A new research and development project is underway to develop products to help growers map their soil constraints in three dimensions across the paddock.
The products will use machine learning to map constraints such as sodicity, pH, salinity and gravel, and determine the depth at which these constraints become limiting and impact plant available water capacity (PAWC).
The three-year, $2.6M project has investment from the Grains Research and Development Corporation (GRDC) in partnership with the University of Sydney and will work with leading Australian AgTech business PCT AgCloud to bring the new products to market.
Once commercially available, the products will help growers and advisers to better predict crop yield variability, both pre- and in-season, and make decisions on management options such as inputs and soil amelioration.

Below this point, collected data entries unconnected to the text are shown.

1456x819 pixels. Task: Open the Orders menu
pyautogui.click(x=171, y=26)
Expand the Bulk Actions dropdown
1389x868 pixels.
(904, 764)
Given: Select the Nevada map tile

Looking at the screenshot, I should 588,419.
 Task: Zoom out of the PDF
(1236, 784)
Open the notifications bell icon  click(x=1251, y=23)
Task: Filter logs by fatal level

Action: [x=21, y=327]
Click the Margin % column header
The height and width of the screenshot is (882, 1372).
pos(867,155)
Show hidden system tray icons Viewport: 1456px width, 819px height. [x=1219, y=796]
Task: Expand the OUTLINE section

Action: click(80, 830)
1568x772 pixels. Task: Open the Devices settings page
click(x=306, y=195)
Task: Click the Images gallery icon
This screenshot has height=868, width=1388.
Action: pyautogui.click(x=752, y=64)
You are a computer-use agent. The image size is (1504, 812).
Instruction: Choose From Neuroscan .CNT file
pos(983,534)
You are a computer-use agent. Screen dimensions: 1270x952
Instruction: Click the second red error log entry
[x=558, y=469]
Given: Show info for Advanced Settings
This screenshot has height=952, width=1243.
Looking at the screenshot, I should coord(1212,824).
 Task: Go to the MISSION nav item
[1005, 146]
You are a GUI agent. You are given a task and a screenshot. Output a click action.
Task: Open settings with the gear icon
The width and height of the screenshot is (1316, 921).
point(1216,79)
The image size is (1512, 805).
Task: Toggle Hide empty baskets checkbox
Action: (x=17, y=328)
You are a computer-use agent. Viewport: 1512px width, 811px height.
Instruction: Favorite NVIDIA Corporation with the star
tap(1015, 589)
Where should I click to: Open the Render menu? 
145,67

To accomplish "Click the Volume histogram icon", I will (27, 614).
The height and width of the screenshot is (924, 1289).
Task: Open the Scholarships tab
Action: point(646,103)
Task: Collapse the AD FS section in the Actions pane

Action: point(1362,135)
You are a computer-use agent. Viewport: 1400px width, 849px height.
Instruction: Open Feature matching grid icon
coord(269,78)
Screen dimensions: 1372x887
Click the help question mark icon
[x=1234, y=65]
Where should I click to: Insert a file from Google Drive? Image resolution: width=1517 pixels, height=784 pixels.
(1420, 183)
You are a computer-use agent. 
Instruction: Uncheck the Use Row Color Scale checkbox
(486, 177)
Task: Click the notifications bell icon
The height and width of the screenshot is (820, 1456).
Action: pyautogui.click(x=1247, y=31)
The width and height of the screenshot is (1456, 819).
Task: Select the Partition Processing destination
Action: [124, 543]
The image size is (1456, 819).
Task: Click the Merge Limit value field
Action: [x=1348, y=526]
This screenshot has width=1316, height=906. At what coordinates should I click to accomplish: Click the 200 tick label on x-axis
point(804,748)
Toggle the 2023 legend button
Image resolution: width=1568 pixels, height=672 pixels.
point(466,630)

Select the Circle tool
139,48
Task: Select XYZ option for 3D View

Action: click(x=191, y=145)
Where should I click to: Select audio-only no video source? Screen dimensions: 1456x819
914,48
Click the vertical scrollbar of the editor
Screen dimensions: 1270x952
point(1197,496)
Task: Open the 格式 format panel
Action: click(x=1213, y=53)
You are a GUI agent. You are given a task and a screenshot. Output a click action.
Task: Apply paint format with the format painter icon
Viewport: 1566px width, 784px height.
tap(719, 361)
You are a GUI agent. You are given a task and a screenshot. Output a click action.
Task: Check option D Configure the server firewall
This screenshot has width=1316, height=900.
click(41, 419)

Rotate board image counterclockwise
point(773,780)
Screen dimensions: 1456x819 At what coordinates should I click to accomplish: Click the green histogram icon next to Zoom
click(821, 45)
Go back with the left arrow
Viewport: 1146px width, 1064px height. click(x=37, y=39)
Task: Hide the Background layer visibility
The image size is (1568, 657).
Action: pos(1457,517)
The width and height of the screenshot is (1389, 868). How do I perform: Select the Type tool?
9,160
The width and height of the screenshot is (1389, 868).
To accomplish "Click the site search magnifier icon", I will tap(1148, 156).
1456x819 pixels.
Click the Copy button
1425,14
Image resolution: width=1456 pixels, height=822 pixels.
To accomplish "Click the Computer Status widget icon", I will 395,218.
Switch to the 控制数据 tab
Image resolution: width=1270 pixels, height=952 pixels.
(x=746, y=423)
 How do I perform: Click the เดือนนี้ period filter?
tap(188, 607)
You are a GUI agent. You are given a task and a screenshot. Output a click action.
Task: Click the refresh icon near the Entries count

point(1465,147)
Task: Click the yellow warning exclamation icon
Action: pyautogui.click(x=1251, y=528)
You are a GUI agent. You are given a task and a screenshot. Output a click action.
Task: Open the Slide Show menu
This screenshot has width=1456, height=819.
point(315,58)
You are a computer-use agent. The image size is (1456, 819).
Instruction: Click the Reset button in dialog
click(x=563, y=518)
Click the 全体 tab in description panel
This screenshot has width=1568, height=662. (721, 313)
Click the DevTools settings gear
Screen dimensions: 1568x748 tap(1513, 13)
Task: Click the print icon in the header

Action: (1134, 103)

The University of Sydney’s Professor Thomas Bishop, the Academic Director of the Sydney Informatics Hub, says machine learning approaches can harness the large amount of digital data available to growers and consultants from a range of sources.
“The data for this project comes from publicly available soil and climate databases, satellite-derived information and on-farm surveys and monitoring, which can be analysed for improved decision-making on-farm,” Prof Bishop says.
It builds on a pilot project by GRDC and the University of Sydney which developed the initial machine learning models to map soil constraints and PAWC.
“This project will validate these models in more environments and scenarios and develop constraint-limited PAWC maps based on site and crop dynamics,” Prof Bishop says.
“The initial project tested the approach on four farms. In this new project we will scale out to 75 farms Australia-wide for further testing across a range of soil, climate and farming systems.”
It will also develop improved sampling strategies based on soil constraint maps, PAWC maps, and 'uncertainty' maps, and deliver this information to growers and agronomists through PCT AgCloud mapping products that aid soil management and input decisions.
“For areas where a lot of soil constraints data exists, one product will use freely available satellite imagery, modelled estimates, and other historical training data to enable users to try out mapping their paddock soils in 3D,” Prof Bishop says.
“For areas where little data exists, a premium version will generate custom 3D maps of key soil constraints, depth to soil constraints and PAWC for any paddock where soil test and precision ag data has been uploaded.
“These maps will be provided in a standard electronic format so they can be used to guide variable rate management for soil amelioration.
“Additionally, spatially optimal soil sampling sites will be determined for a given paddock or farm using our modelling approach, which will give growers an understanding of the type, depth and location of soil samples required to achieve the model accuracy needed for the 3D mapping and amelioration of constraints.”
The project also builds on a previous GRDC investment with consultants Colere Group, which similarly identified the benefits from integrating ‘off-farm’ data layers, such as remotely sensed products, and national climate and elevation dataset, with on-farm data such as soil test data and yield maps for soil constraint mapping.
GRDC Manager Transformational Technologies Liam Ryan says the project aimed to provide growers with a cost-effective, accurate, and easily scale-able approach to aid key decisions on soil inputs and amelioration.
“GRDC’s pilot project with the University of Sydney and PCT AgCloud highlighted the potential of this approach,” Mr Ryan says.
“Now, this new investment with the University of Sydney and PCT AgCloud will develop these models into scale-able user-friendly products to assist with key soil management and input decisions.
“It is really pleasing to have world-class soil scientists working closely with a world-renowned commercial company to scale impactful science for the benefit of Australian grain growers.
“Effectively, this work will enable growers to map PAWC ‘bucket size’ spatially with ease, and then overlay depth to constraints maps to generate spatial data on ‘effective bucket size’ across their paddocks.”
The project started in June 2022 with nationally applicable PAWC and depth-to-constraint products expected in mid-to-late 2024.